El patriarca latino ha oficiado sin público en medio de limitaciones a las reuniones y el cierre de lugares sagrados por la guerra en la región. Se ha impedido las reuniones de más de 50 personas.
El patriarca latino de Jerusalén, el cardenal Pierbattista Pizzaballa, presidió las oraciones del Jueves Santo en la iglesia del Santo Sepulcro sin presencia de fieles, en un contexto marcado por las restricciones a las reuniones públicas en la ciudad.
La celebración se llevó a cabo a puerta cerrada debido a las limitaciones impuestas por las autoridades israelíes, que prohíben las concentraciones de más de 50 personas, incluidas las de carácter religioso. Además, los principales lugares sagrados de Jerusalén permanecen cerrados en el marco de la guerra en curso con Irán.
Durante la ceremonia, el patriarca se refirió a la situación que atraviesa la ciudad y al cierre del templo, uno de los más importantes para el cristianismo. "Hay una tensión que no podemos ignorar: fuera, las puertas del Santo Sepulcro están cerradas. La guerra ha convertido este lugar en un refugio, un interior aislado de un exterior agobiado por la tensión", afirmó.
El cardenal añadió que la celebración se desarrollaba en un entorno de recogimiento en contraste con la situación exterior: "Estamos aquí como en un seno de paz, mientras el mundo que nos rodea se desmorona, y ojalá pudiéramos cambiar todo esto".
A principios de mes, restos de metralla procedentes de la interceptación de un misil iraní impactaron en un tejado situado a pocos metros de la iglesia, en uno de los episodios recientes de la escalada en la zona.
La Iglesia ha informado de que el resto de los actos de la Semana Santa se celebrarán también con aforo limitado y con la presencia reducida a clérigos y personal autorizado.

## Entradas del conjunto de datos
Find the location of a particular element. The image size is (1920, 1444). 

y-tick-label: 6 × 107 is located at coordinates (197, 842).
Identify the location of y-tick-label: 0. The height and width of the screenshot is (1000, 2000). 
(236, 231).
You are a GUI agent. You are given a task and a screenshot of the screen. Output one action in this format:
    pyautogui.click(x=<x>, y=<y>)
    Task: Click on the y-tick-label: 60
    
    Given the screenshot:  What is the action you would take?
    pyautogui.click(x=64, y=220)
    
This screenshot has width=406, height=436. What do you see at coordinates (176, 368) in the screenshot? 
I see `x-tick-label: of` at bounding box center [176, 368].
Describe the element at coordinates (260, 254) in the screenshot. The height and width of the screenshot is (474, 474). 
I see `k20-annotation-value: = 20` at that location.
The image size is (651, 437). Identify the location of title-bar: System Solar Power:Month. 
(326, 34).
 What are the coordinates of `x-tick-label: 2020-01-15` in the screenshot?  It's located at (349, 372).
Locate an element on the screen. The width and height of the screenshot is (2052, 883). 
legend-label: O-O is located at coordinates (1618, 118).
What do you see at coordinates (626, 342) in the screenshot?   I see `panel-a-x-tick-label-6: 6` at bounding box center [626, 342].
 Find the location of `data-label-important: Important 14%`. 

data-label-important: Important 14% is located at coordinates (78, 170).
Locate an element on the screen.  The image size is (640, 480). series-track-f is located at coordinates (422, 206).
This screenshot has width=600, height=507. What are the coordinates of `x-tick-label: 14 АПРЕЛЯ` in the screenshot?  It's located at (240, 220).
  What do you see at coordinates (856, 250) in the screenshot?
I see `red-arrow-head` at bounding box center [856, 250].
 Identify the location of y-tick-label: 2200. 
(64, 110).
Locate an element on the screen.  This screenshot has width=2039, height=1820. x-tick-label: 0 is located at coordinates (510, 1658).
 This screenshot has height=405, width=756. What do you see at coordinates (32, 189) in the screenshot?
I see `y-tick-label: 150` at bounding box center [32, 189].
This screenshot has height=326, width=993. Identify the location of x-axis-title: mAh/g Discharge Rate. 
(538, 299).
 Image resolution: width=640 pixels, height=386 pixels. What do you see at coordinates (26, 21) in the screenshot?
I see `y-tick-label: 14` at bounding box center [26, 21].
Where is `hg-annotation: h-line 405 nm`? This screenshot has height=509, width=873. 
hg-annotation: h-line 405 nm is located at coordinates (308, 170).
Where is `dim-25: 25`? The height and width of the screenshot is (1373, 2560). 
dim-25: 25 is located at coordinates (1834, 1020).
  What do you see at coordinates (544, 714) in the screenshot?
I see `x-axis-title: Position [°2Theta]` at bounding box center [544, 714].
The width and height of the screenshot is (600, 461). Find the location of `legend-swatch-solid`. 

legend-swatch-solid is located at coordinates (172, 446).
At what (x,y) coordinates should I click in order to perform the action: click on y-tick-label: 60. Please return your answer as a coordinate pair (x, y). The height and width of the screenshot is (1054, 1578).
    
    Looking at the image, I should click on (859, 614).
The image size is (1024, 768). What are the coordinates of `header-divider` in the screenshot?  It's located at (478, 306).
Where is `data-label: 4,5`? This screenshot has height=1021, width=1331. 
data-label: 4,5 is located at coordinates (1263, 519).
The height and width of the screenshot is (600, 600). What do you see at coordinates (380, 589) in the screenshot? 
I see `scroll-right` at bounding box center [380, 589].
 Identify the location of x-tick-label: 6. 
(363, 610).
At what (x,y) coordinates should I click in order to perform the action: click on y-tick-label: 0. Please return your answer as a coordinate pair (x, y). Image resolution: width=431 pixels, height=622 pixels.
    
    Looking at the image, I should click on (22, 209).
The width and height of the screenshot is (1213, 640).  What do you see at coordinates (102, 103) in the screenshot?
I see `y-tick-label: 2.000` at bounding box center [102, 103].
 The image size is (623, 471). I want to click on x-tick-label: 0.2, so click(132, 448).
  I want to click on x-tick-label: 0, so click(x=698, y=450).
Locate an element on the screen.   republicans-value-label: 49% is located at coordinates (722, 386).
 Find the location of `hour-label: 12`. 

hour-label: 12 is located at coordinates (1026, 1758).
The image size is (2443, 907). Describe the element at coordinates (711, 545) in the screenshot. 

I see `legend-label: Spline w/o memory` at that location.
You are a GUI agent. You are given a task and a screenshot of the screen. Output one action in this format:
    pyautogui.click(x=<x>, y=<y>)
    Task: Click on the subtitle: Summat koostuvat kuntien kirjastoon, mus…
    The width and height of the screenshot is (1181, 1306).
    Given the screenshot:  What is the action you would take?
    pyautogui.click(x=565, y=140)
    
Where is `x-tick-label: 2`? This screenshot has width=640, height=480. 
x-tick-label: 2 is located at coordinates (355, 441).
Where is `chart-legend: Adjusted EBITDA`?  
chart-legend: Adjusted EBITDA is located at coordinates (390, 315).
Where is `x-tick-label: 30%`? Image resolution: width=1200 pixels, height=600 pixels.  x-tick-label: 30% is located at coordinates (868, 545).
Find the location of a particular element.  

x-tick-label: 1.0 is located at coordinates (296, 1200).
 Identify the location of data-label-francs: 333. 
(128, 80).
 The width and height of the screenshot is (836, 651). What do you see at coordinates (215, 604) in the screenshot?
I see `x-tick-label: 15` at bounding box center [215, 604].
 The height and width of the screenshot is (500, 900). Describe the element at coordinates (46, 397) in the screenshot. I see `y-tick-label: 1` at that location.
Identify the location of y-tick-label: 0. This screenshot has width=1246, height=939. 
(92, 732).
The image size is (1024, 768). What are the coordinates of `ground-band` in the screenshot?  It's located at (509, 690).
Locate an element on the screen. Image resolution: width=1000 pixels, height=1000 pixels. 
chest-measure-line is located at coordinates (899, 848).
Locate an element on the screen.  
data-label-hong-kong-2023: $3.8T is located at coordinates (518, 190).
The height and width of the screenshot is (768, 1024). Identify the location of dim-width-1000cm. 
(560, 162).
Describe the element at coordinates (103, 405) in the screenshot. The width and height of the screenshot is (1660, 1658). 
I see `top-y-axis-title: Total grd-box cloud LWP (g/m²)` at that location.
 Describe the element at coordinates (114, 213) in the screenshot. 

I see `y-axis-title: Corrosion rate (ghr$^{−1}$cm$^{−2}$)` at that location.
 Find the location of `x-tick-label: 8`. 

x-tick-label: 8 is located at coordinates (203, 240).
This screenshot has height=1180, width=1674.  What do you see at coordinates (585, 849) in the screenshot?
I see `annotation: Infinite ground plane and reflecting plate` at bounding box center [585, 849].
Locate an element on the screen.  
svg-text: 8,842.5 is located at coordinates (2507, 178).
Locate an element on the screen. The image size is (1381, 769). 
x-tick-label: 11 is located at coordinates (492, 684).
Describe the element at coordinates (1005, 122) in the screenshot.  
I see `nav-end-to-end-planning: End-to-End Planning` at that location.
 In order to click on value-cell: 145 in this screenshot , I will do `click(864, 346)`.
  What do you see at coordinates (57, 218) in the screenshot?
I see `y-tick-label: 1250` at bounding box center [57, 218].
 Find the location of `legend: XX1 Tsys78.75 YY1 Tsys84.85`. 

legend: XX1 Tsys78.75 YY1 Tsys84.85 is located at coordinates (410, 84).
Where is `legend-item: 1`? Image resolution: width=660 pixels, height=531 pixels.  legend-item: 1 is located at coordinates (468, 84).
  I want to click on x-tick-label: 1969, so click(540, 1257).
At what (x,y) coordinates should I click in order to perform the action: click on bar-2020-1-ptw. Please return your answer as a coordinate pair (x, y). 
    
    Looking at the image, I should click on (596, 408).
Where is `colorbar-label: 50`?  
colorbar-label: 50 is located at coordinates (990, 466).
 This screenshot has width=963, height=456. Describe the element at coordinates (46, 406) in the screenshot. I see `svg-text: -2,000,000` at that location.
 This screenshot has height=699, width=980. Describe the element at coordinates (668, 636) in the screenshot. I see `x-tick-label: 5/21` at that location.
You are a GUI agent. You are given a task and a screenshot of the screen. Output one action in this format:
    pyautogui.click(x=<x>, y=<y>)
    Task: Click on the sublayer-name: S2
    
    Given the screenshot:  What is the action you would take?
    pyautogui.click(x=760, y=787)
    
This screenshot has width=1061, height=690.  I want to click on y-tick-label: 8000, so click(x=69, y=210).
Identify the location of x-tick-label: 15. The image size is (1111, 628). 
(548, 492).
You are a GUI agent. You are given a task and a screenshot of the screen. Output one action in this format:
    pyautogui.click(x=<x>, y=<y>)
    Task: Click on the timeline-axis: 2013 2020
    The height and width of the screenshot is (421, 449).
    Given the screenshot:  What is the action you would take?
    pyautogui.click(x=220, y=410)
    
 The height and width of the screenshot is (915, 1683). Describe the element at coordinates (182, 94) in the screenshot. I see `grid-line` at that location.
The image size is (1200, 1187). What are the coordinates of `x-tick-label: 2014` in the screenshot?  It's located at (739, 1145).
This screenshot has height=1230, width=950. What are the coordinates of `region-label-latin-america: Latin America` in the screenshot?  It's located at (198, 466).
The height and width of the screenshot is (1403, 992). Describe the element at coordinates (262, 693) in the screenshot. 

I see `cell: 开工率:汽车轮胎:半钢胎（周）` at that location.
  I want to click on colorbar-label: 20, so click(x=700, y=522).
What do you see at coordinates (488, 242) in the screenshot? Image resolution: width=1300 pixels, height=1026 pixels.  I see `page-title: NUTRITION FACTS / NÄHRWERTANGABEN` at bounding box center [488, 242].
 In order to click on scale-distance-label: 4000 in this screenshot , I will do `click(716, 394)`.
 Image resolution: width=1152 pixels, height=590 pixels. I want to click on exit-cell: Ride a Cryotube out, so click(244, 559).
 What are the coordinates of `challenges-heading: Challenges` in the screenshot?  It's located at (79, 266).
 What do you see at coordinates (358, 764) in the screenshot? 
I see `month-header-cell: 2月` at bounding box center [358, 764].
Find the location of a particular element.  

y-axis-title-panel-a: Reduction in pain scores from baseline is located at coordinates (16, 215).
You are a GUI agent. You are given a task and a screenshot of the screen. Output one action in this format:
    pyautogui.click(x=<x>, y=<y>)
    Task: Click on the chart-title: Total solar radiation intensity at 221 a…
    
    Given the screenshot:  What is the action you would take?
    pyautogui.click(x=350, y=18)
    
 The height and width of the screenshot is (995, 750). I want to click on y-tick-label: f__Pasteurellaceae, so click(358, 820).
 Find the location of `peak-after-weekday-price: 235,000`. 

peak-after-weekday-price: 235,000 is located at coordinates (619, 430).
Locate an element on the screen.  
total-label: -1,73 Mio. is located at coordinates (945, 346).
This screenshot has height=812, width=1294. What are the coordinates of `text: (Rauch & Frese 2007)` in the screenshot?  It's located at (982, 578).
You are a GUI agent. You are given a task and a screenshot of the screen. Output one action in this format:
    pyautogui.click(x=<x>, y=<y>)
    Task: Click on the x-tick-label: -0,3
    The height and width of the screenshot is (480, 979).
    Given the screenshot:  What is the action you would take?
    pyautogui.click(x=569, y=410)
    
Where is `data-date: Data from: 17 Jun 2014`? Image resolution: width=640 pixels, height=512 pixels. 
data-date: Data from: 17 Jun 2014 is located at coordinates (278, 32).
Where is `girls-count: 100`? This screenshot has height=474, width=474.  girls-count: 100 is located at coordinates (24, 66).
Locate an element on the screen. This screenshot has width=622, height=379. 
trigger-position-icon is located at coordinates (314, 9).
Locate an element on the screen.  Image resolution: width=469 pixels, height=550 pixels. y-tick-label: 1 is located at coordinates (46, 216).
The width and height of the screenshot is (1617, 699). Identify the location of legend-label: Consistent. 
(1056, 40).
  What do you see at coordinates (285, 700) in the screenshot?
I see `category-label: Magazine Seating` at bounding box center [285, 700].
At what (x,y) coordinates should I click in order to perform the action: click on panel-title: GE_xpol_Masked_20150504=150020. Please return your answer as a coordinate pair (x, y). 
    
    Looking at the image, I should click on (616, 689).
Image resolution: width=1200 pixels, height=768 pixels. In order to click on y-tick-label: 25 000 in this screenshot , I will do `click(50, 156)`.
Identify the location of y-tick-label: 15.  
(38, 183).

## PARTES DEL EJERCICIO
- A) Copia al pie de la letra el fragmento del texto sobre el Jueves Santo en el Santo Sepulcro que empieza con las palabras "El patriarca latino ha" y termina con "en la ciudad.".
- B) Responde a partir del texto sobre el Jueves Santo en el Santo Sepulcro:
(i) ¿A partir de cuántas personas prohíben las autoridades israelíes las concentraciones?
(ii) ¿Qué impactó a principios de mes en un tejado situado a pocos metros de la iglesia?
(iii) ¿A quiénes se reducirá la presencia en el resto de los actos de la Semana Santa?
- C) Enumera todos los lugares con nombre propio que aparecen en el texto sobre el Jueves Santo en el Santo Sepulcro.

## RESPUESTAS
- A)
El patriarca latino ha oficiado sin público en medio de limitaciones a las reuniones y el cierre de lugares sagrados por la guerra en la región. Se ha impedido las reuniones de más de 50 personas.
El patriarca latino de Jerusalén, el cardenal Pierbattista Pizzaballa, presidió las oraciones del Jueves Santo en la iglesia del Santo Sepulcro sin presencia de fieles, en un contexto marcado por las restricciones a las reuniones públicas en la ciudad.

- B)
(i) A partir de más de 50 personas.
(ii) Restos de metralla procedentes de la interceptación de un misil iraní.
(iii) A clérigos y personal autorizado.

- C) Jerusalén, la iglesia del Santo Sepulcro, Irán